Bangkai Kapal Tertua di Dunia Ditemukan 1.800 Meter di Bawah Laut

LONDON — Sebuah kapal Zaman Perunggu yang tenggelam sekitar 3.300 tahun lalu telah ditemukan di dasar Laut Mediterania, bersama dengan muatan berupa ratusan toples utuh yang dulunya berisi barang dagangan.

Terletak sekitar 90 kilometer (56 mil) di lepas pantai utara Israel dan pada kedalaman 1.800 meter (6.000 kaki), kapal kuno ini merupakan kapal tertua yang pernah ditemukan di laut dalam.

Sejauh ini, semua bangkai kapal dari Zaman Perunggu – yang dimulai sekitar 5.000 tahun lalu – telah ditemukan di perairan dangkal dekat pantai. Misalnya, bangkai kapal tertua di dunia terletak di lepas pantai pulau Dokos Yunani dan diyakini tenggelam sekitar 4.200 tahun yang lalu.

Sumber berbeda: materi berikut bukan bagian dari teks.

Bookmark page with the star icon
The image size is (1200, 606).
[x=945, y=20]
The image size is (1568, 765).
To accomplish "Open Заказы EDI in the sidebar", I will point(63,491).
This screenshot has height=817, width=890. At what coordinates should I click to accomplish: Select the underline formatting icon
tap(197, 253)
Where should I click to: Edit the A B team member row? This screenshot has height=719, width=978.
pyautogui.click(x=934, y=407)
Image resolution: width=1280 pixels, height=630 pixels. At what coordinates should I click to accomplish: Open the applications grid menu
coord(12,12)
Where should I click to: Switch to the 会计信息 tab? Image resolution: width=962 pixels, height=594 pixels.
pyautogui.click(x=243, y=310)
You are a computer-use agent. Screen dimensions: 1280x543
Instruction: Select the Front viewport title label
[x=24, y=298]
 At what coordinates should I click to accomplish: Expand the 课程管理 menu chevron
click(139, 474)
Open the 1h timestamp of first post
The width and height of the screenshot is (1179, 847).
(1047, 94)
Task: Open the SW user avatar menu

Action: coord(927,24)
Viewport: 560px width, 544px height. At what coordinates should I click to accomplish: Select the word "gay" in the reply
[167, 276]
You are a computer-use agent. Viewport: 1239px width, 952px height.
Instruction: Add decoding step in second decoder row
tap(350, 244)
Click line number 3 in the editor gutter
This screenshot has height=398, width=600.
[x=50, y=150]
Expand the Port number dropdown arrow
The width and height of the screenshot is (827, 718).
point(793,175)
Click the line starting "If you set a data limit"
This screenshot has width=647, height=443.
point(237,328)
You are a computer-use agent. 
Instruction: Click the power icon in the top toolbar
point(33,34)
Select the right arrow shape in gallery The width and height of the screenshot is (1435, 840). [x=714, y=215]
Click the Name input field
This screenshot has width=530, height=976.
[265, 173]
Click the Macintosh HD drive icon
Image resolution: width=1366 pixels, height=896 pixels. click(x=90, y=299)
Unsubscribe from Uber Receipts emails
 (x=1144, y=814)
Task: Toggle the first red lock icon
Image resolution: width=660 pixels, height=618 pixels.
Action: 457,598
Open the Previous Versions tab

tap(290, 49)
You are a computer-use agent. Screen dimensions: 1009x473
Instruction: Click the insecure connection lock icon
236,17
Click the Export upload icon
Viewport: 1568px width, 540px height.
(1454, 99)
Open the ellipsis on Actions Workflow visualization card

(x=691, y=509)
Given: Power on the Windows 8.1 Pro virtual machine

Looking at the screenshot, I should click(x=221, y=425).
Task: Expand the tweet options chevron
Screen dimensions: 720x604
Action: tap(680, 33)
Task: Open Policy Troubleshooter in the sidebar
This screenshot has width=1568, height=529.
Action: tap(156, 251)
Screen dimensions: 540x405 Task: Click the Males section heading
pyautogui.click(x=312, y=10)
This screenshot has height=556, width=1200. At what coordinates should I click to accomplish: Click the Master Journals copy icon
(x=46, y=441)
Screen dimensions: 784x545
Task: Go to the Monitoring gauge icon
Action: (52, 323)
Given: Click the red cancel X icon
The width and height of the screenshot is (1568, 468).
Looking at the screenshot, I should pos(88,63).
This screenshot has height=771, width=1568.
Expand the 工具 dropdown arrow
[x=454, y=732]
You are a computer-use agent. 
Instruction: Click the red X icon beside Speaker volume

Oleh karena itu, asumsi akademis saat ini adalah perdagangan pada masa itu dilakukan dengan pelayaran yang aman dari satu pelabuhan ke pelabuhan lainnya, selalu terlihat dari pantai, jelas Jacob Sharvit, kepala unit maritim Kantor Purbakala Israel. pernyataan melalui email, seperti dilansir IFL Science.

“Penemuan kapal ini hari ini mengubah seluruh pemahaman kita tentang kemampuan navigasi kuno: ini adalah kapal pertama yang ditemukan pada jarak yang sangat jauh sehingga tidak ada daratan yang terlihat.”

“Mereka mungkin menggunakan benda langit untuk navigasi, dengan mengamati dan mengukur posisi Matahari dan bintang,” tambahnya.

Kapal dan muatannya terlihat selama inspeksi rutin bawah air oleh perusahaan eksplorasi dan produksi gas alam besar. Setelah memetakan lokasi tersebut, perusahaan menentukan bahwa kapal tersebut memiliki panjang antara 12 dan 14 meter (39 hingga 46 kaki) dan membawa ratusan amphorae Kanaan.

“Jenis kapal yang diidentifikasi berdasarkan muatannya dirancang sebagai cara paling efisien untuk mengangkut produk yang relatif murah dan diproduksi secara massal seperti minyak, anggur, dan produk pertanian lainnya seperti buah-buahan, jelas Sharvit.

Kehadiran kargo besar ini menunjukkan “hubungan komersial yang signifikan” antara negara asal kapal dan Levant kuno, tambahnya.

Pada tahap ini, sedikit yang diketahui tentang asal usul atau sejarah kapal tersebut, meskipun Sharvit mengatakan bahwa “kapal tersebut tampaknya tenggelam di bawah tekanan, baik karena badai atau upaya serangan pembajakan – kejadian umum di Zaman Perunggu Akhir.”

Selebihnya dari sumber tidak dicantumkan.